# [Material provided]
◇ ◇ ◇ ◇ ◇ ◇ ◇
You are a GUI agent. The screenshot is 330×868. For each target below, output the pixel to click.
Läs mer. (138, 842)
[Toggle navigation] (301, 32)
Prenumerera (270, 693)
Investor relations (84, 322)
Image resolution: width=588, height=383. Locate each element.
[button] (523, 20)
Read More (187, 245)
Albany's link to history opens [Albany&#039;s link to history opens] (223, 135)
◇ ◇ ◇ ◇ ◇ ◇ ◇
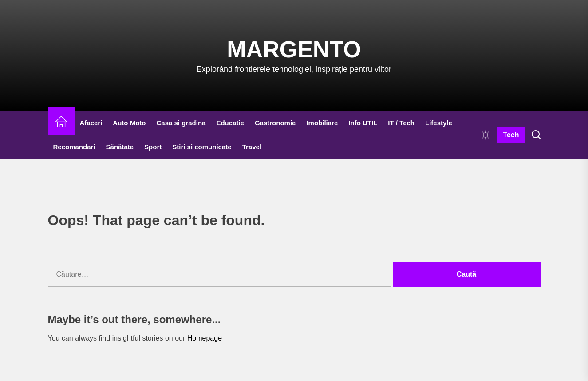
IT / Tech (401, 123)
◇ ◇ ◇ ◇ ◇ ◇ ◇
# [Exercise details]
Turn the material, starting with the line that contains "Prenumerera (270, 693)" and going on through the line that contains "Read More (187, 245)", into a numbered list, leaving out any blank lines.

# [Complete response]
1. Prenumerera (270, 693)
2. Investor relations (84, 322)
3. Image resolution: width=588, height=383. Locate each element.
4. [button] (523, 20)
5. Read More (187, 245)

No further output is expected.